Nigel Farage says he wants to see the Conservative manifesto before deciding whether to vote for Boris Johnson’s party on December 12.

The Brexit Party leader this week stood down candidates in all 317 constituencies won by the Tories in 2017, including his own in Kent.

The decision means supporters living in almost half the UK’s seats will not be able to vote for a Brexit Party candidate on polling day.

Speaking to the PA news agency on the campaign trail in Ilford on Wednesday, Mr Farage said he wanted to ensure the changes indicated by the Prime Minister on Brexit were written into the manifesto before offering his own vote to the Tories.

If the changes – including refusing to extend the trade talks with the European Union past 2020 and ruling out future political alignment with Brussels – do not appear, then the MEP has threatened to vote down the Withdrawal Agreement in the European Parliament.

Asked whether he could vote Tory personally in his own constituency, Mr Farage said: “I want to see the manifesto. Let me see what is in the manifesto.

“I’m hoping and believing that what Boris said last Sunday is going to be in the manifesto.

“If that is in the manifesto then the deal as was is about to be changed in quite a big way.”

The former Ukip leader said he would “never have voted for” the PM’s original Brexit deal, which he called “terrible”.

London MEP Ben Habib, in a warm-up speech to the Essex crowd at Gator ABC boxing club, labelled the PM’s exit terms “awful” and akin to surrender.

Mr Farage added: “The original deal I would never have voted for – don’t forget, I’m still an MEP.

“It would come back to the European Parliament, I would never have voted for it in a month of Sundays.

“We get those changes and we start to get towards Brexit and it is very different.”

General Election 2019
Boxer Dereck Chisora with Nigel Farage during a party rally (PA/Joe Giddens)

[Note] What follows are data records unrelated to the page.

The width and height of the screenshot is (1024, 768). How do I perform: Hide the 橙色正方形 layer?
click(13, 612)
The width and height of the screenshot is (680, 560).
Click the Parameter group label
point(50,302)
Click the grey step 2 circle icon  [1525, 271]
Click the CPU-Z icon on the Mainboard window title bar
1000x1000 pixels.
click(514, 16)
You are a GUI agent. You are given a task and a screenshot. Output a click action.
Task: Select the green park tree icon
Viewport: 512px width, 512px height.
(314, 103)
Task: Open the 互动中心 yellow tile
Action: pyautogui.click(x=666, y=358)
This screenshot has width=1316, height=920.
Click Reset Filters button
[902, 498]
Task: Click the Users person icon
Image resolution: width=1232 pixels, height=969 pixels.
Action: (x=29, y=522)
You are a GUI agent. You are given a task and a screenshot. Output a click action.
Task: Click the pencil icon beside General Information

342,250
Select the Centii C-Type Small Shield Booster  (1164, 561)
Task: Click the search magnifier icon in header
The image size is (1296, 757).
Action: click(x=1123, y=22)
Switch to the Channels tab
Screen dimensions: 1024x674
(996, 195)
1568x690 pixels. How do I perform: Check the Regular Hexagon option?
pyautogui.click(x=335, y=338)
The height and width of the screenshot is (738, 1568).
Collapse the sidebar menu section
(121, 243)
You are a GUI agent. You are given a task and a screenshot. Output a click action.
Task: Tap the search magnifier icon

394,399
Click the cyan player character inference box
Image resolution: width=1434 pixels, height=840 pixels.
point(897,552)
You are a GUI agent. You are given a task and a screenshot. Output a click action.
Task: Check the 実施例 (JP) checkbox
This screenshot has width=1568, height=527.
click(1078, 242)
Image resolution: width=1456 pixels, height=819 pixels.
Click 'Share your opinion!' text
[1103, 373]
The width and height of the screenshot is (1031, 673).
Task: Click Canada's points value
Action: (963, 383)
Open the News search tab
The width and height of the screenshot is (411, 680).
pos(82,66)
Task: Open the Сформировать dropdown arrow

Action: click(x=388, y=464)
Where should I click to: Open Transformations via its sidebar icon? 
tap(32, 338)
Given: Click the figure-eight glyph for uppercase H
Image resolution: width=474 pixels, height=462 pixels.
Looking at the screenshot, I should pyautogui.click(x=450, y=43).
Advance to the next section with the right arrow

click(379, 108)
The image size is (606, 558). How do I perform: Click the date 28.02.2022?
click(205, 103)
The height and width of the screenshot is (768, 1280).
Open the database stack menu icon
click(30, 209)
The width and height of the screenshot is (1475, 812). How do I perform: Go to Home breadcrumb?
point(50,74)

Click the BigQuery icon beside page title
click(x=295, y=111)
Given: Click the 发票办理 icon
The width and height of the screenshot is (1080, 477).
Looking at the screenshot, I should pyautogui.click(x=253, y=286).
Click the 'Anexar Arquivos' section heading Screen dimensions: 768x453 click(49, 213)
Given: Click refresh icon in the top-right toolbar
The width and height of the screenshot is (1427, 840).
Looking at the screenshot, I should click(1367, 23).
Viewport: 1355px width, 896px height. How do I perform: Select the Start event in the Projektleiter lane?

Questioned on whether he could back the deal in Brussels following his “unilateral” pact with the Tories, Mr Farage added: “Not as it is, absolutely not. But with the changes Boris has indicated, yes.”

The anti-EU figure assured backers that he would not be standing any further candidates down and vowed to take on every Labour and Remain-backing MP in the country.

“We’re going to stand against every single one of them,” he told them from the centre of the boxing ring.

Mr Farage, who appeared alongside heavyweight boxer Dereck Chisora  at the event, said he found it “incredible” that Mr Johnson had not reciprocated in taking Tories off the ballot papers in Labour marginals where the Brexit Party are the main challengers.

“There is risk now of the leave vote being split. It is them now putting this at risk, not me,” he said.

“The Conservatives have refused to give anything. There is, I can assure you, quite widespread disenchantment among leave voters of all persuasions that my gesture has received no reciprocation at all.”

He dismissed talk of offering a reprieve to the Brexit-backing Labour MPs who voted for the deal at second reading in Parliament last month.

“We are doing it on the parties’ national pitch,” he said.

“If you start to do individual seats then you start to get a very confused picture and it is hard to explain what you are doing.

“We know the Conservative Party are standing on this manifesto.

“We don’t like the deal – we’d like to propose changes to it.

“We know our position there.

“We know Labour want a second referendum and anybody standing for the Labour Party is doing it on that ticket.”